* **Work order**: Copy the full listing exactly.

* **Excerpted data**:
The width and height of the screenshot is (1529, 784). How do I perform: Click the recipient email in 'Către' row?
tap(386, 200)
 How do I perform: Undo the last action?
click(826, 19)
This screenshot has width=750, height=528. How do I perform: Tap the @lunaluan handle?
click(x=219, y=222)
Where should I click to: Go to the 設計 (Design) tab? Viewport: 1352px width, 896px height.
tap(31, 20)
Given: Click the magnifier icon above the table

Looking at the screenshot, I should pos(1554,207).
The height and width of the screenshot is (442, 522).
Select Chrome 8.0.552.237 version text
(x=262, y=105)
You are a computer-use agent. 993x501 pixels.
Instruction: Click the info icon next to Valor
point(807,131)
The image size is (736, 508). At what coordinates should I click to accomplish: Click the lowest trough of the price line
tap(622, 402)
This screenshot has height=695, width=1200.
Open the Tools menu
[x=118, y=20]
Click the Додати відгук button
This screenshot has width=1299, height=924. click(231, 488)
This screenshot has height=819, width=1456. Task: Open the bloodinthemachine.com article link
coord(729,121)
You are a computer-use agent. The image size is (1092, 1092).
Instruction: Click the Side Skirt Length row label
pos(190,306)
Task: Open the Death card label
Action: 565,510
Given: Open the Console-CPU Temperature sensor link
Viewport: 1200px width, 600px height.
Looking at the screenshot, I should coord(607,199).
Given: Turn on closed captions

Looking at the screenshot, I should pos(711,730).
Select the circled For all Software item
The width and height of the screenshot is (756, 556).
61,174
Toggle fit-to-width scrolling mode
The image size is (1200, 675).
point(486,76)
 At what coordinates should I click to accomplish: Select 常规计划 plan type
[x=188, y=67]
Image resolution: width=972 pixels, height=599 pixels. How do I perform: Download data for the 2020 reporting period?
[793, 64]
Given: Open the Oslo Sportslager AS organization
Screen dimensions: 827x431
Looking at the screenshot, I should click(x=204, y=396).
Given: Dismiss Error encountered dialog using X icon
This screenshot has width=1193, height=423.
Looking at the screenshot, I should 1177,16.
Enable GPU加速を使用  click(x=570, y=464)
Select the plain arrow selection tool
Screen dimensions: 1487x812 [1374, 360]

* **Reply to the task**:
The width and height of the screenshot is (1529, 784). How do I perform: Click the recipient email in 'Către' row?
tap(386, 200)
 How do I perform: Undo the last action?
click(826, 19)
This screenshot has width=750, height=528. How do I perform: Tap the @lunaluan handle?
click(x=219, y=222)
Where should I click to: Go to the 設計 (Design) tab? Viewport: 1352px width, 896px height.
tap(31, 20)
Given: Click the magnifier icon above the table

Looking at the screenshot, I should pos(1554,207).
The height and width of the screenshot is (442, 522).
Select Chrome 8.0.552.237 version text
(x=262, y=105)
You are a computer-use agent. 993x501 pixels.
Instruction: Click the info icon next to Valor
point(807,131)
The image size is (736, 508). At what coordinates should I click to accomplish: Click the lowest trough of the price line
tap(622, 402)
This screenshot has height=695, width=1200.
Open the Tools menu
[x=118, y=20]
Click the Додати відгук button
This screenshot has width=1299, height=924. click(231, 488)
This screenshot has height=819, width=1456. Task: Open the bloodinthemachine.com article link
coord(729,121)
You are a computer-use agent. The image size is (1092, 1092).
Instruction: Click the Side Skirt Length row label
pos(190,306)
Task: Open the Death card label
Action: 565,510
Given: Open the Console-CPU Temperature sensor link
Viewport: 1200px width, 600px height.
Looking at the screenshot, I should coord(607,199).
Given: Turn on closed captions

Looking at the screenshot, I should pos(711,730).
Select the circled For all Software item
The width and height of the screenshot is (756, 556).
61,174
Toggle fit-to-width scrolling mode
The image size is (1200, 675).
point(486,76)
 At what coordinates should I click to accomplish: Select 常规计划 plan type
[x=188, y=67]
Image resolution: width=972 pixels, height=599 pixels. How do I perform: Download data for the 2020 reporting period?
[793, 64]
Given: Open the Oslo Sportslager AS organization
Screen dimensions: 827x431
Looking at the screenshot, I should click(x=204, y=396).
Given: Dismiss Error encountered dialog using X icon
This screenshot has width=1193, height=423.
Looking at the screenshot, I should 1177,16.
Enable GPU加速を使用  click(x=570, y=464)
Select the plain arrow selection tool
Screen dimensions: 1487x812 [1374, 360]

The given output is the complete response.